DataEntryRepository.get_submodule_data (backend/app/repositories/data_entry_repo.py:341) runs a select(...) returning DataEntry ORM rows tied to the active AsyncSession. After unpacking each row at line 561, the loop reassigns data_entry.data = {**data_entry.data, ...} three times (lines 587, 602, 613). SQLAlchemy's attribute instrumentation marks the row dirty.

The mutation is persisted by:

  • Autoflush — the Factor lookup at line 580 (executed inside the same loop) triggers a flush of the dirty DataEntry.
  • Explicit commit — write workflows (carbon_report_module.py:111) reuse the same session and flush dirty rows.

A second source of leakage: CSV/API providers stuff a kg_co2eq override directly into DataEntry.data at ingest time, also persisting it.

Repo-wide grep (data_entry\.data\s*=) found:

  • repositories/data_entry_repo.py:120 — legitimate update().
  • repositories/data_entry_repo.py:587, 602, 613 — the read-path bug.

No other read method mutates .data.

2. Option 1 — Don't touch the ORM in to_response

Signature change

Protocol (app/schemas/data_entry.py:131):

def to_response(
    self,
    data_entry: T,
    enriched_data: dict | None = None,
) -> DataEntryResponseGen: ...

Each implementation does:

data = enriched_data if enriched_data is not None else data_entry.data

…and uses data in place of data_entry.data in the body.

In get_submodule_data, replace the three mutation blocks with a local enriched_data dict and pass it via handler.to_response(data_entry, enriched_data). The ORM row is never touched.

Files to edit

Repo:

  • backend/app/repositories/data_entry_repo.py (mutations at 587–620 → local dict)

Protocol:

  • backend/app/schemas/data_entry.py:131

Handler implementations (14 sites, 9 files):

  • backend/app/modules/buildings/schemas.py:249, 483, 599
  • backend/app/modules/process_emissions/schemas.py:97
  • backend/app/modules/external_cloud_and_ai/schemas.py:203, 385
  • backend/app/modules/equipment_electric_consumption/schemas.py:227
  • backend/app/modules/purchase/schemas.py:195, 296
  • backend/app/modules/professional_travel/schemas.py:207
  • backend/app/modules/research_facilities/animals_schemas.py:85
  • backend/app/modules/research_facilities/common_schemas.py:101
  • backend/app/modules/headcount/schemas.py:196, 251

3. Option 2 — expunge defense

After unpacking each row, call self.session.expunge(...) on every ORM instance returned. This detaches the instances so any later mutation cannot trigger a flush.

Apply in data_entry_repo.py to:

  • get_submodule_data (line 341)
  • get_list (line 173)
  • list_by_data_entry_type_and_year (line 195)
  • get_headcount_members (line 778)
  • get_member_by_institutional_id (line 808)

Add a private helper:

def _detach(self, *objs: Any) -> None:
    for obj in objs:
        if obj is not None:
            self.session.expunge(obj)

^^^^^^^^

* _Exercise_
Can you extract the portion of the SQLAlchemy write-up between "A second source" and "method mutates .data.", inclusive? The items after this text are separate material with no connection to it.

^^^^^^^^

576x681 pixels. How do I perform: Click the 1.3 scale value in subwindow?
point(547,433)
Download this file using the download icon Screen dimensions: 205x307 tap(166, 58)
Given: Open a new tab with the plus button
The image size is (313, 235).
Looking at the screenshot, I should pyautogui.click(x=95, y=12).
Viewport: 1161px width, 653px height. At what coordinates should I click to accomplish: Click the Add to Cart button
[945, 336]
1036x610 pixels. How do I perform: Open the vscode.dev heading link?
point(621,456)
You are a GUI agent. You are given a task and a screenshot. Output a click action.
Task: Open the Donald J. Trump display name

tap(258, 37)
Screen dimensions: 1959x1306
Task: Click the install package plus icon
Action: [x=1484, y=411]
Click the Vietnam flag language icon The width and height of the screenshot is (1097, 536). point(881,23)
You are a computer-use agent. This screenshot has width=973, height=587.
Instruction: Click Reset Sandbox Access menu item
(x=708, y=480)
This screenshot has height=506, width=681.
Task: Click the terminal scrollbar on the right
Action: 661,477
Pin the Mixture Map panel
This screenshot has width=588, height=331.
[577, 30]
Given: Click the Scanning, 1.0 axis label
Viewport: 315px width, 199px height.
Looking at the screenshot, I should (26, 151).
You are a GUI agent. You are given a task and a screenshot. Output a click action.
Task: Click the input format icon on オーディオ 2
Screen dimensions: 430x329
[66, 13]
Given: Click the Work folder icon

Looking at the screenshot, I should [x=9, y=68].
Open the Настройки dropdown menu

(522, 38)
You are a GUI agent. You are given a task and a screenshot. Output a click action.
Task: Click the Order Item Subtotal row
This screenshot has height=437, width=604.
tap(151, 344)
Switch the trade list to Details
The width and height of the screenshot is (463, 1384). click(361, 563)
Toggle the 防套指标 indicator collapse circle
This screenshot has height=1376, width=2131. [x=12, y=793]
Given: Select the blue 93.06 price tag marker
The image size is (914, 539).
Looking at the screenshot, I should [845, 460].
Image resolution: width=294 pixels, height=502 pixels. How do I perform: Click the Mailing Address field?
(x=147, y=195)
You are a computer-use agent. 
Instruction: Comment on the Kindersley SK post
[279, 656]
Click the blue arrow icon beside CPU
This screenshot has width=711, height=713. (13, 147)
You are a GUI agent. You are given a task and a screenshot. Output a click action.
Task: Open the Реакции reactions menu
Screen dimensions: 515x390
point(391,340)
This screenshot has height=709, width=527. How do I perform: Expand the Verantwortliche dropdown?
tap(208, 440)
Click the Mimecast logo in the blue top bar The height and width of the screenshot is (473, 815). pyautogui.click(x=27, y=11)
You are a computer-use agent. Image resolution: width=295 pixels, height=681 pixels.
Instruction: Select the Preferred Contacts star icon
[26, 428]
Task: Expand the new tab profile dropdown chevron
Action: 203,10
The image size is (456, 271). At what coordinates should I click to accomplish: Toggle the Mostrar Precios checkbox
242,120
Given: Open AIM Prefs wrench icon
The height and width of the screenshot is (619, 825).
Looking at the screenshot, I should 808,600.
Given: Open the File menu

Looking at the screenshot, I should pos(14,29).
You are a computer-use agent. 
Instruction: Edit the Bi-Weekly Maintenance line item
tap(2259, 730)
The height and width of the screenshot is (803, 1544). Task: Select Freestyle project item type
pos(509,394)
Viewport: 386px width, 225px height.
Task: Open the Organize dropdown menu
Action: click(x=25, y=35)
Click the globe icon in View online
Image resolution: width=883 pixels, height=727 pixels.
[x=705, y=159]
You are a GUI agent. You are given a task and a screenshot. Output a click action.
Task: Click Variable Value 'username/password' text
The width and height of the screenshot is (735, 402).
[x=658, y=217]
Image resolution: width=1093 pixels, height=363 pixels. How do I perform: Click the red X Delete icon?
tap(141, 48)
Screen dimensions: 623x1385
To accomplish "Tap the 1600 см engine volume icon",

^^^^^^^^

* _Output of the task_
A second source of leakage: CSV/API providers stuff a kg_co2eq override directly into DataEntry.data at ingest time, also persisting it.

Repo-wide grep (data_entry\.data\s*=) found:

  • repositories/data_entry_repo.py:120 — legitimate update().
  • repositories/data_entry_repo.py:587, 602, 613 — the read-path bug.

No other read method mutates .data.